Before you begin to shop for a new home, you should set up a time to meet with me (whether it be in person or over the telephone) so we can figure out together how much you can afford. This will put you in a much better position as a buyer. It is important to understand the distinction between being Pre-Qualified for a loan and being Pre-Approved for a loan. The difference between the two terms will be crucial when you decide to make an official offer on a house.
In order to get pre-qualified for a loan, we will collect information about your employment history, income, and assets. We'll look at your credit profile and assess goals for a down payment and get an idea of different loan programs that would work for you. I will issue you a pre-qualification letter indicating the amount you are pre-qualified to borrow so that you can present it to your Real Estate Agent or to the seller, if required.
It is important to understand that a Pre-Qualification letter is just an estimate of what you are eligible to borrow based on the verbal information you have provided, not a commitment to lend.
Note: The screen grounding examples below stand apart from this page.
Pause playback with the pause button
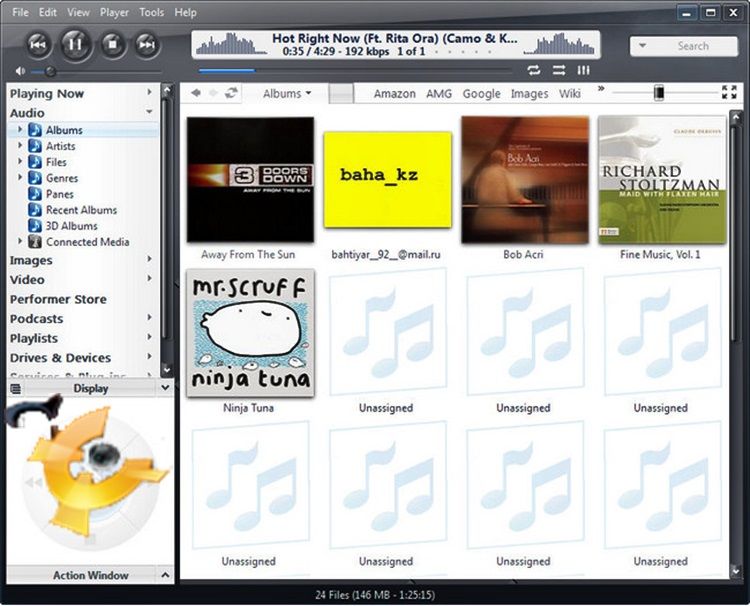 (75, 43)
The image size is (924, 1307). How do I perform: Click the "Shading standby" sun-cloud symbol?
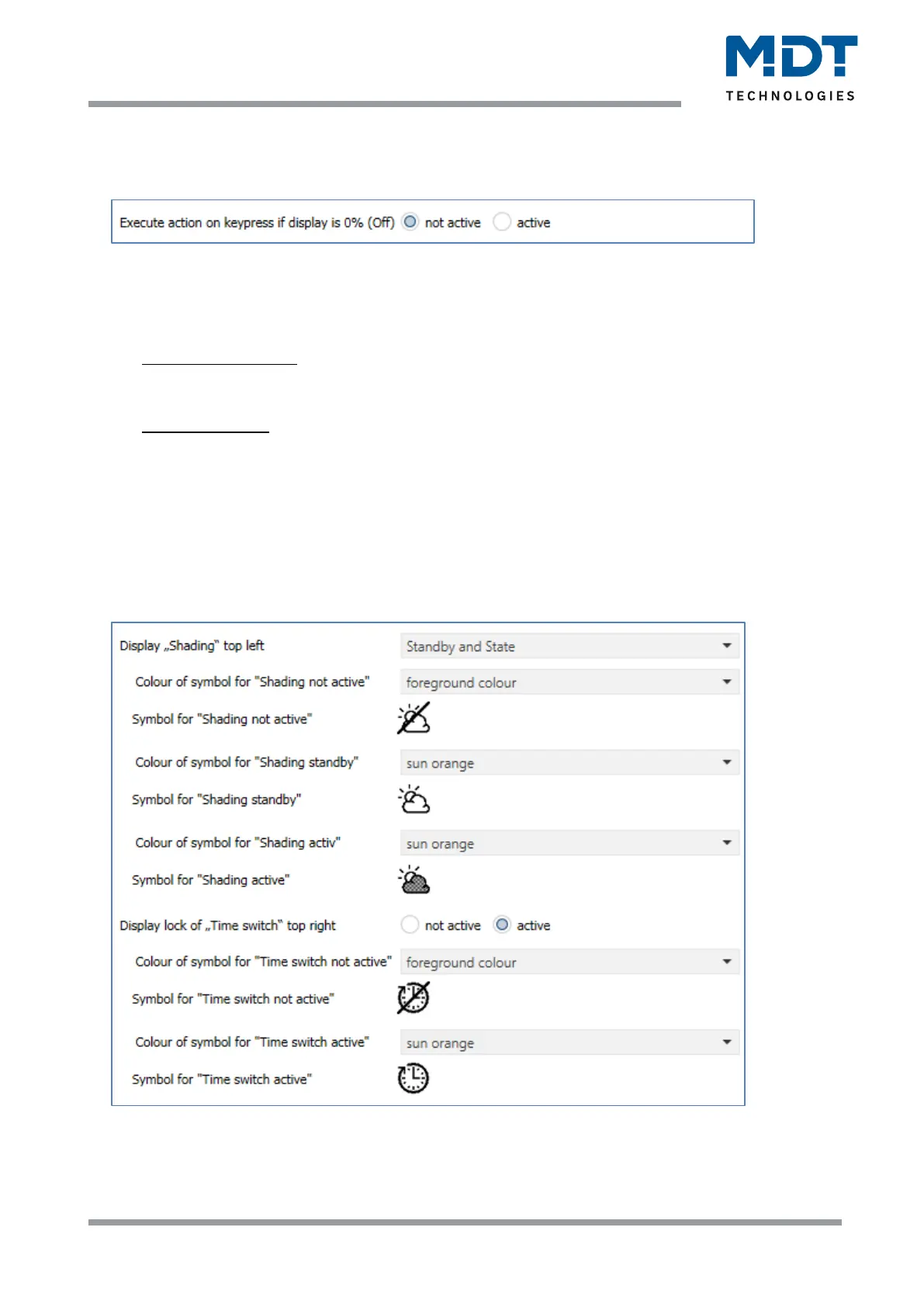tap(414, 799)
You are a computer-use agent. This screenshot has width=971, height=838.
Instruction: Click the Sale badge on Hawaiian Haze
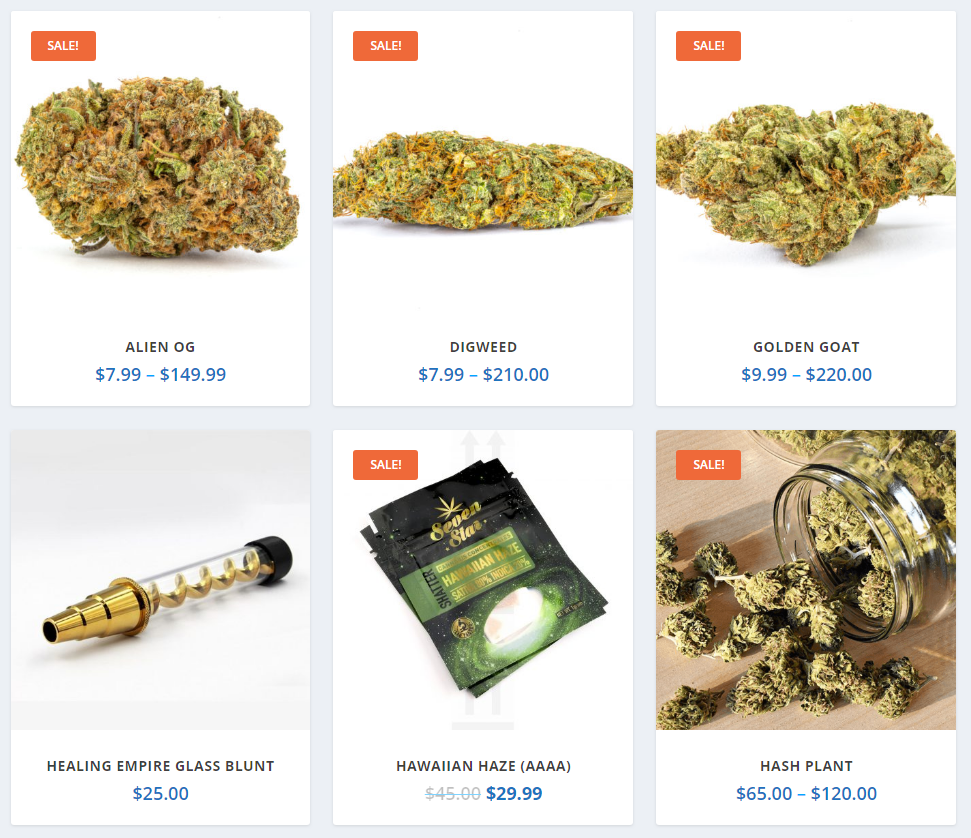(385, 465)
Taking the extra step and getting Pre-Approved for a loan gives you a competitive advantage when the time comes to bid on a home because you have been officially approved for the loan you have requested.
To get Pre-Approved, you will need to provide the required documentation to verify the information that was submitted on your employment, income and assets such as pay stubs, W-2 forms, and bank statements. We will submit your application to the appropriate AUS (Automated Underwiting System) and obtain your loan results, sometimes called loan findings. Once your loan has receveive an approval through the AUS using the verified information, we will provide you a Pre-Approval letter indicating the loan you have been Pre-Approved for on your home.
Please note that a Pre-Approval letter is not a binding contract to lend; it is subject to the satisfactory results of an appraisal of the home you wish to purchase, or refinance, and certain other conditions that may be required of an Underwriter. If your financial situation changes (e.g. you lose your job), interest rates rise or a specified expiration date passes, your lender must review your situation and recalculate your mortgage loan approval accordingly.
In today's market, most all Real Estate Agents will require a letter of Pre-Approval from a dependable mortgage lender before they will spend their time and efforts working for a homebuyer.